Schriftliche Aufgabe - Schreib den Textauszug über die fünf Bewegungsrichtungen im Taijiquan ab den Worten „Wu Bu – Die“ bis einschließlich „erst erfüllt werden.“ erneut auf und tausche dabei „springen“ gegen „hüpfen“.
━━ Textauszug ━━
Wu Bu – Die fünf Bewegungsrichtungen im Taijiquan

(Last Updated On: 11. Januar 2012)

Jeder der nicht Taijiquan übt, wird mir bestätigen können, dass er sich von der Mitte nach vor, hinten, rechts und links bewegen kann. Manche können sich sogar noch kleiner machen und in die Hocke gehen, oder sich lang machen, oder gar springen, aber fliegen kann keiner. Vereinfacht gesagt, sind die 4 Bewegungsrichtungen aber schon alle möglichen Bewegungsrichtungen, aus denen man alle anderen Richtungen zusammensetzen kann, wie bei Vektoren. Auch in Taijiquan gibt es „nur“ die Mitte und die erwähnten 4 Richtungen. Die Besonderheit der 5 Bewegungsrichtungen im Taijiquan liegt also darin, wie man diese Richtungen für Bewegungen nutzen kann, sodass die Taijiquan-Prinzipien gewahrt bleiben, oder überhaupt erst erfüllt werden.
1.) Im Zentrum bleiben
Es scheint nun zu einfach, wenn man die körperliche und geistige Mitte findet und sie immer und überall hin mit nimmt, also nie verlässt, denn dann gibt es natürlich keine von außen sichtbare Bewegung, aber genau um das geht es. Man muss die Mitte verlassen, ohne sie zu verlassen. Wie geht das? Ich setze zum Beispiel einen Fuß eine Schrittlänge nach vor und verlagere das Körpergewicht ganz auf das hintere Bein, obwohl der vordere Fuß auch den Boden berührt (in Taijiquan oft nur mit der Ferse oder den Zehen, aber hier spielt das keine Rolle). Ziehen wir einen Kreidekreis mit einer Armlänge im Radius um mich (mein Zentrum, meine Mitte, mein Dantian) herum auf den Fußboden. Senkrecht von meinem Zentrum nach unten tragen wir nun meine Mitte in den Kreis ein und schon wird es klar, wie ich die Mitte verlassen kann, ohne dabei die Mitte, das Gleichgewicht oder mein Zentrum zu verlieren.
━━━
━━ Datensätze ━━
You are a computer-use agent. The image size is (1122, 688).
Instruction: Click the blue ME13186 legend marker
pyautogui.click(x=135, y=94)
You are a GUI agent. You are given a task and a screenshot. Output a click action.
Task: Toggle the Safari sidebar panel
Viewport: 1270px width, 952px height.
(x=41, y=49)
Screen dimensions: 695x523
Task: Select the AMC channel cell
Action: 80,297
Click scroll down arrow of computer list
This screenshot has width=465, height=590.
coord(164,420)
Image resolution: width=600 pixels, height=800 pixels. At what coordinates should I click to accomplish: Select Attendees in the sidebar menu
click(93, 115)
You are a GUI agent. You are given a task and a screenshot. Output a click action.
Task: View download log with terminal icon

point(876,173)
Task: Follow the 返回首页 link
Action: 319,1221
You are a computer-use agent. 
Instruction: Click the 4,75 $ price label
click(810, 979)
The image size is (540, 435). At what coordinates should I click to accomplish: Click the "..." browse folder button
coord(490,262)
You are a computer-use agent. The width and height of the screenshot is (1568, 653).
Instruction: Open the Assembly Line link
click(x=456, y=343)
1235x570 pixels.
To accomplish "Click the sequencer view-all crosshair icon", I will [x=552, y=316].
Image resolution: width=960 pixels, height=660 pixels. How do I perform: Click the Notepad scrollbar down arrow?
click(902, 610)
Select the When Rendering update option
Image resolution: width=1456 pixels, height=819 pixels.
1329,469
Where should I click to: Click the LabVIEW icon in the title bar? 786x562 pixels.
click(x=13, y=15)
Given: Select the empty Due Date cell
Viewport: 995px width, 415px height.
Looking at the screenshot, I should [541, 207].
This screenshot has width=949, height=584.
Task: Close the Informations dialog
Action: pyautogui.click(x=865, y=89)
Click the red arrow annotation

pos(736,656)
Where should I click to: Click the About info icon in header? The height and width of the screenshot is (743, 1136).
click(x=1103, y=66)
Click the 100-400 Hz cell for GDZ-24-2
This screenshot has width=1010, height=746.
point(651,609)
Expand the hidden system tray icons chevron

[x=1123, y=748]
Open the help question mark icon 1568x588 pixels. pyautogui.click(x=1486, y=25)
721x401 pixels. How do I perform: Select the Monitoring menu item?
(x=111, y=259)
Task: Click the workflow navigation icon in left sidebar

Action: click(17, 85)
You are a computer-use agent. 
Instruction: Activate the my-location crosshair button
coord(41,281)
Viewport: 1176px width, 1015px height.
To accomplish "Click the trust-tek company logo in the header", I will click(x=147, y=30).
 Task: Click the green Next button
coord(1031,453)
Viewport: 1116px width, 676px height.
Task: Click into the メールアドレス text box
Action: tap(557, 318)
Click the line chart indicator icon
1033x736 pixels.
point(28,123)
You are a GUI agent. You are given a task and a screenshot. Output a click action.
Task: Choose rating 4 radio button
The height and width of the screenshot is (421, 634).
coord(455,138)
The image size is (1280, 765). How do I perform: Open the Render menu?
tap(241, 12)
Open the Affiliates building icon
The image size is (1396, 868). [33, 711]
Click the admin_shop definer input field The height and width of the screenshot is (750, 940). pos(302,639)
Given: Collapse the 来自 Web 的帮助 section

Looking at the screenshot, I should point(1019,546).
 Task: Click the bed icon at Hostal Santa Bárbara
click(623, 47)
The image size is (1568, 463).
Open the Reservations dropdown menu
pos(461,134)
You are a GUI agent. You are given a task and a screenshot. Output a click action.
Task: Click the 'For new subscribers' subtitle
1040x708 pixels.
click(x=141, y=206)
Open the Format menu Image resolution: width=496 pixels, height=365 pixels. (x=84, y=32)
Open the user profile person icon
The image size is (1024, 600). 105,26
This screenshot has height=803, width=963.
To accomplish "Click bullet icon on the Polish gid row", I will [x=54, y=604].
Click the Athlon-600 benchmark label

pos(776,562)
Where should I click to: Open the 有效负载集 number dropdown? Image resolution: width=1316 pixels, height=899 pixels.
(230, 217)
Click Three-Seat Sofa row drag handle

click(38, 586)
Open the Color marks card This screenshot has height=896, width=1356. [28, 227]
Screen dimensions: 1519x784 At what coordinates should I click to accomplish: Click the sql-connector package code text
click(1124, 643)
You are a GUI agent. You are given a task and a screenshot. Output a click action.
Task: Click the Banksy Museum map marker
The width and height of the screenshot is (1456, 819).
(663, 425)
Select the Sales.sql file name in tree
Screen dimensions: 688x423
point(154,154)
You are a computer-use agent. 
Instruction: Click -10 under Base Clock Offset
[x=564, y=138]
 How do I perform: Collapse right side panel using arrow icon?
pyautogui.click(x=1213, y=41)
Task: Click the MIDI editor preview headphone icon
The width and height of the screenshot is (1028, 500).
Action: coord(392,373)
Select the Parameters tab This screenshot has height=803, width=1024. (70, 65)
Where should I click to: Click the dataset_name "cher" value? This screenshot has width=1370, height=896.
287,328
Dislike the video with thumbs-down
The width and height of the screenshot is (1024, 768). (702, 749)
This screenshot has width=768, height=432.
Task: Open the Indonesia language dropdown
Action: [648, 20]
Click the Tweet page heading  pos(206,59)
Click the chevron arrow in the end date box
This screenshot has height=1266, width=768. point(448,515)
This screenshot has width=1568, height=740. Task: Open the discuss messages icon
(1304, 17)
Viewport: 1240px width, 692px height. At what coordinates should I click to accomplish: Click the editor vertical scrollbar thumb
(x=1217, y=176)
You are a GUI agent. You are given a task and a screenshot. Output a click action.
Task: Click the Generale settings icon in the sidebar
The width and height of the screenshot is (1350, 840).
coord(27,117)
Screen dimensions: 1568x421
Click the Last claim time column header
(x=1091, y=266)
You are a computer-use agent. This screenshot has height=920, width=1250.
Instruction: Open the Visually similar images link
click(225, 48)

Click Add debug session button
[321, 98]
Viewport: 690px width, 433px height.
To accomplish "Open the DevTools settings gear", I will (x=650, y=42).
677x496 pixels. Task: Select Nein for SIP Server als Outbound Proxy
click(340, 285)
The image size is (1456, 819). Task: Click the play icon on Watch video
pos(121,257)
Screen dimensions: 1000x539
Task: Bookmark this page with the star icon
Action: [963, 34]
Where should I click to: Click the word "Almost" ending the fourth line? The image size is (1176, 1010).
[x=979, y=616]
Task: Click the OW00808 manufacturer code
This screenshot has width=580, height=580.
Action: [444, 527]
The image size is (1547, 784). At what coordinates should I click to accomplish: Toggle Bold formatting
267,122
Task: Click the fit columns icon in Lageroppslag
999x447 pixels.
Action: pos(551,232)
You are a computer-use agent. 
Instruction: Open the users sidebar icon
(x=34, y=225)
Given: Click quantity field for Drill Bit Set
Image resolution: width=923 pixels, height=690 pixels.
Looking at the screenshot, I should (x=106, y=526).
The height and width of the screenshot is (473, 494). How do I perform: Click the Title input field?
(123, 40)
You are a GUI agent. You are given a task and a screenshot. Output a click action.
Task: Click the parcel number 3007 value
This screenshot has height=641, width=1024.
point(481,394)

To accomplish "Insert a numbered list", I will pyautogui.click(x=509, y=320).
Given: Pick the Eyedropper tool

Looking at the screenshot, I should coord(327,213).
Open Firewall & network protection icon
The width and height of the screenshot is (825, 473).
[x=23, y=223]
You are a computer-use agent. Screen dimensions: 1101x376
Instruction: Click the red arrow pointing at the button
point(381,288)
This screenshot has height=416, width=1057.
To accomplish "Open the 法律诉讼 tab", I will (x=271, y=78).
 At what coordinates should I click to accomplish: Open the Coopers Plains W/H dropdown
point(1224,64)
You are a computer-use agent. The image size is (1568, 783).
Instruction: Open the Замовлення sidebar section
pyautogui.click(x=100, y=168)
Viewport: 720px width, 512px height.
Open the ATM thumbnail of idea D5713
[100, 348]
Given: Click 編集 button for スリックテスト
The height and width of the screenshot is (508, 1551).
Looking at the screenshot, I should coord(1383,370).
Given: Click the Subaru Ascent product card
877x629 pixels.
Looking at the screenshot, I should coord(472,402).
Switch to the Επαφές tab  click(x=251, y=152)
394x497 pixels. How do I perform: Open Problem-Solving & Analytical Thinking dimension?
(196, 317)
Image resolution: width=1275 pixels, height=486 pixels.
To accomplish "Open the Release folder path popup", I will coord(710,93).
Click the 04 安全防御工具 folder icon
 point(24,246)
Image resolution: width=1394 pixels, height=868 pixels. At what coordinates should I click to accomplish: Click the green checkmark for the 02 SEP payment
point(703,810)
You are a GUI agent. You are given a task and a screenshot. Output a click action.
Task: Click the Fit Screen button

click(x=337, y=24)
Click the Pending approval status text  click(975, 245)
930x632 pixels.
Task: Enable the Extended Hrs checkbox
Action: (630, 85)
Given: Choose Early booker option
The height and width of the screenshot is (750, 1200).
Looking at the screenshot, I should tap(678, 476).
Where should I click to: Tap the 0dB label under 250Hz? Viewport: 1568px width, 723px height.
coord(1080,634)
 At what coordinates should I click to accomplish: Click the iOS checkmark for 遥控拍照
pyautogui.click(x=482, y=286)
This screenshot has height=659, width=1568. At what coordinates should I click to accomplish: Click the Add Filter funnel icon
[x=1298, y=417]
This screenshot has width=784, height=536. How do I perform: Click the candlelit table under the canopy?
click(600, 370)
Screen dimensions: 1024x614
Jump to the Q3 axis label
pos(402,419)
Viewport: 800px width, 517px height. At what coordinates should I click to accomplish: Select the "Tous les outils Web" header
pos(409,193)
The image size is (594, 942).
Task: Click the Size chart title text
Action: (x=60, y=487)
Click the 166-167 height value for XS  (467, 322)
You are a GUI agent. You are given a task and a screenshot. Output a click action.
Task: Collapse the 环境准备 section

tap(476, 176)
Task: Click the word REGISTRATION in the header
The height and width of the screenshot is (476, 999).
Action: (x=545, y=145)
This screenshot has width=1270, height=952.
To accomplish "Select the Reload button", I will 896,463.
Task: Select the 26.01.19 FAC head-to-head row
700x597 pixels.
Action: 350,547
━━━
Erledigte Aufgabe -
Wu Bu – Die fünf Bewegungsrichtungen im Taijiquan

(Last Updated On: 11. Januar 2012)

Jeder der nicht Taijiquan übt, wird mir bestätigen können, dass er sich von der Mitte nach vor, hinten, rechts und links bewegen kann. Manche können sich sogar noch kleiner machen und in die Hocke gehen, oder sich lang machen, oder gar hüpfen, aber fliegen kann keiner. Vereinfacht gesagt, sind die 4 Bewegungsrichtungen aber schon alle möglichen Bewegungsrichtungen, aus denen man alle anderen Richtungen zusammensetzen kann, wie bei Vektoren. Auch in Taijiquan gibt es „nur“ die Mitte und die erwähnten 4 Richtungen. Die Besonderheit der 5 Bewegungsrichtungen im Taijiquan liegt also darin, wie man diese Richtungen für Bewegungen nutzen kann, sodass die Taijiquan-Prinzipien gewahrt bleiben, oder überhaupt erst erfüllt werden.